1.Almost all of this gas comes froms wells in the US
2.Given the code name "copper" by scientists working on the atomic bomb in WWII
3. A "button" of this is used to make a lightweight, portable x-ray machine
4. Third rarest element
5. Deficiency in diet can cause some of the same symptons as alcohlisim
6.Salts of this cause a blue flame, used in atomic clocks
7.compunds of this are used in photographic films
8. These two gases are used to produce the laser needed for today's holography
9. Used in electronics, banks, cake decorating, and jewlery

Any that you can help with are great :)

Well, 1. is helium; 3 is Co-60; 6 is Cs; 7 is Ag; 8 CO2 is used in military lasers; 9 is Ag or Au -- the little silver balls on cakes (dragees) actually contain real Ag; some high class patisseries actually serve choclate cake with Au leaf on it; don't worry its non toxic u just shit it out. As for # 4; that depends on your purview; in the universe? on earth, on the earth's crust; does that include only 'natural' elements; do reported traces of Np and Pu in natural samples count? For what it's worth, crust samples contain no traces of most transuranic elements or krypton; bare traces of Tc, Pm, Po, At, Fr, Ra, Ac, Pa, Np, amd Pu given in that order, but for what reason I don't know; the last three for which calculated abundances are given are Ru, Rh, and Rn. [/sub]
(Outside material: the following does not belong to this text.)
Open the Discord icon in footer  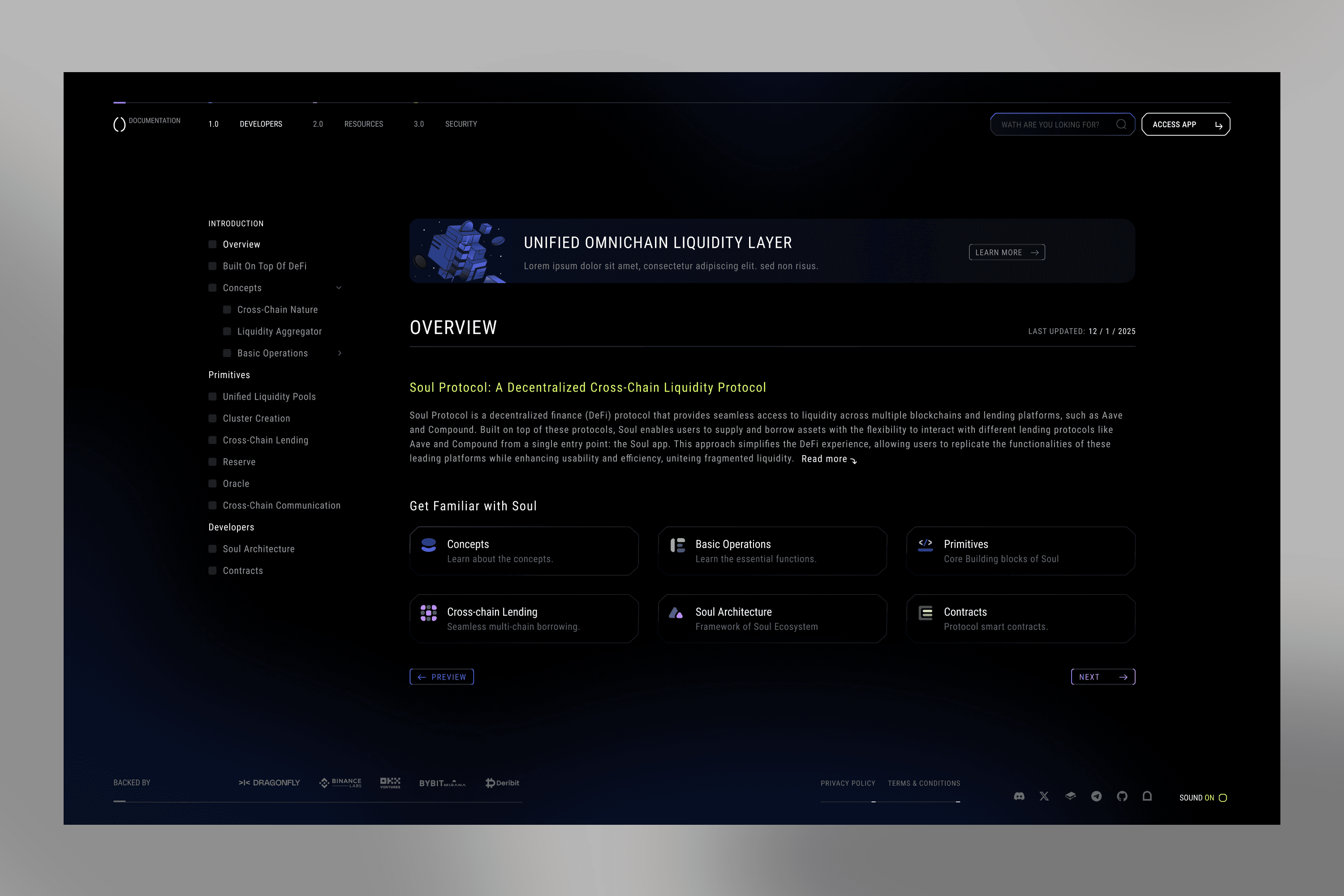1019,796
Could #8 be a Helium/Neon laser? Thats my guess

Truth be told, I'm not sure about #4..i just read this off a sheet but I guess its probably the universe in which case I think i know.
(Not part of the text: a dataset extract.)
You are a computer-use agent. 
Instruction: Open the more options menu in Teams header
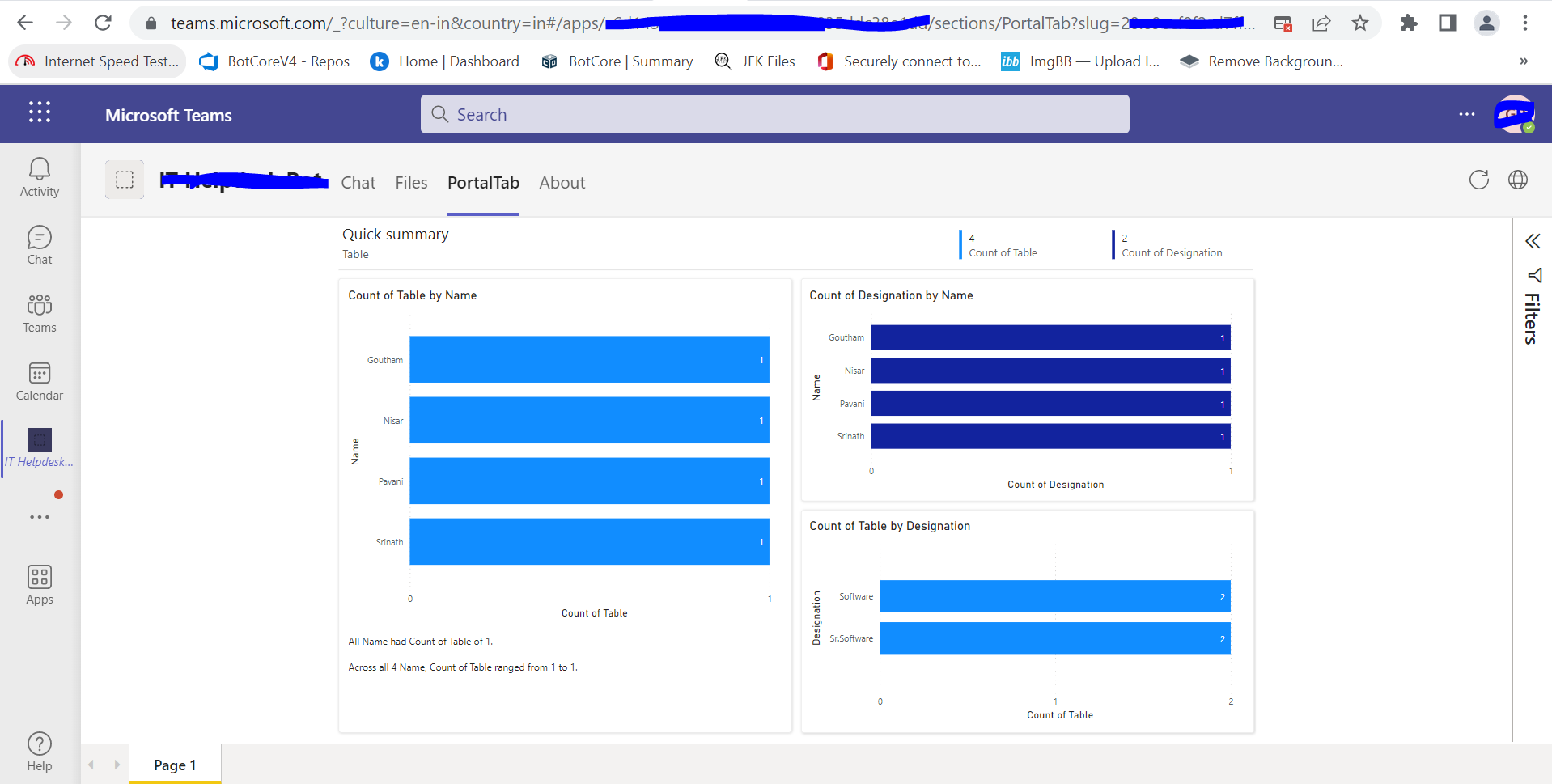coord(1468,114)
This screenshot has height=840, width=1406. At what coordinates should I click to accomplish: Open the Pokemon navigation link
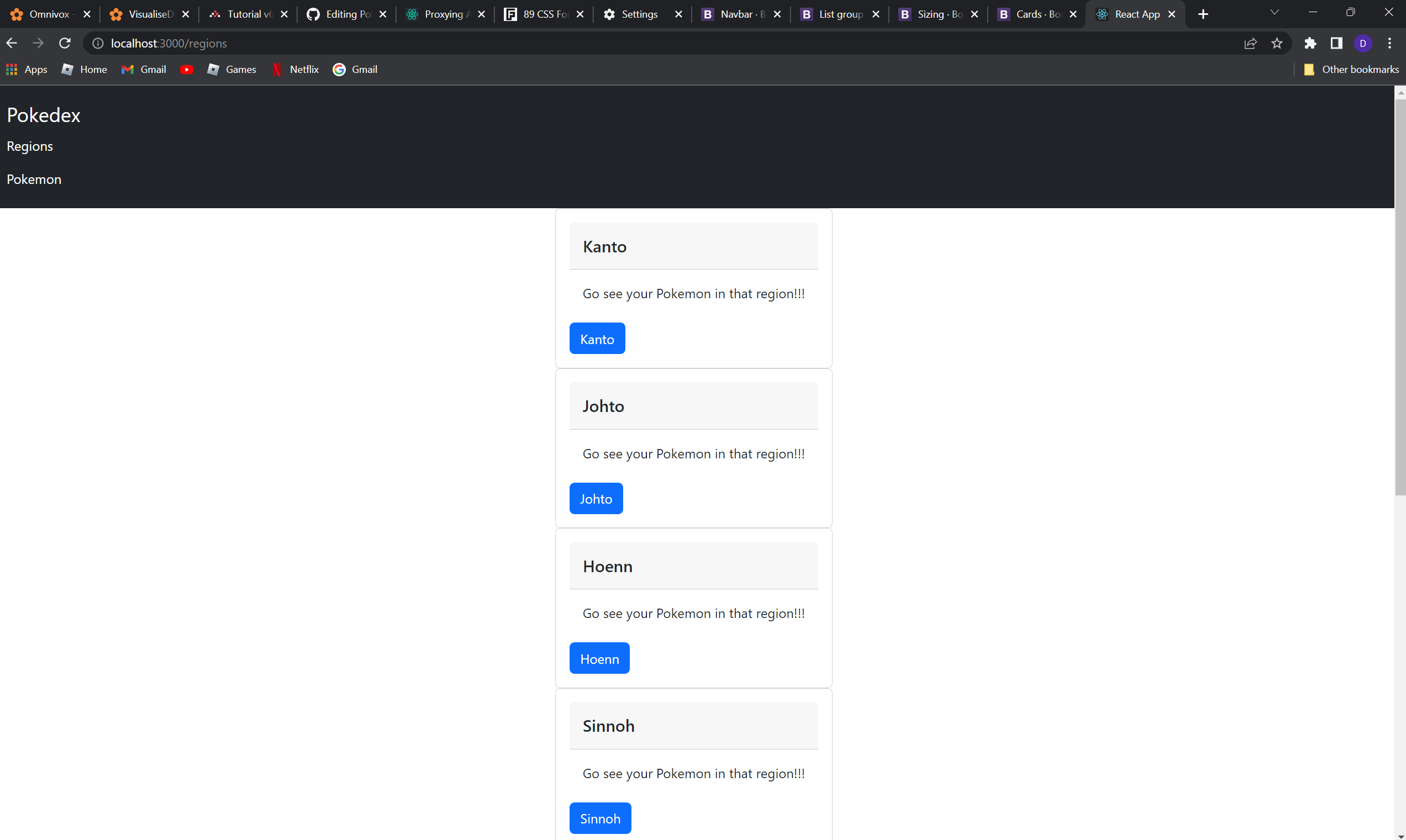tap(34, 179)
Oh, thanks for the help so far :)

Have we checked everywhere in the universe yet?

there might be LOADS of rhenium in someone's basement on Beetleguese

Betelgeuse

Is that prenouced Bee-til-juice?

Yep; it is said that it represents Arabic Bayt al Jawzah 'house of the Twins' or Ibt al Jawzah 'arm-pit of the Twins' (Twins being a translation of the Greco-Roman Gemini, applied to both Gemini and Orion); in fact, the original phrase was Yad al Jawzah 'Hand of the Twins' but a mediaeval scribe misread the Arabic y as b (in Arabic they look alike) producing and unintelligible Bad Al Jawzah over which much ink and many hours of Arabic scholarship were lost. This situation is similar to the folk-etymologies of Antimony and Bismuth, both of which are probably miscopyings of Arabic uthmud/ithmud 'SbS' probably cognate with Egypt. stm 'kohl', Copt. sthem, Gk. stim(m)i or stibi, Lat. stibium (as the periodic chart shows, Bi has similar properties to Sb and the two were probably not distintinguished by early alchemists who, for the most part, were a rather undistinguished group), but once the error was made, we get endless speculations about distillation of SbS at the temple of Amon-Ra, about Sb salts used as (an)aphrodosiacs by monks, and white masses among Low Germans.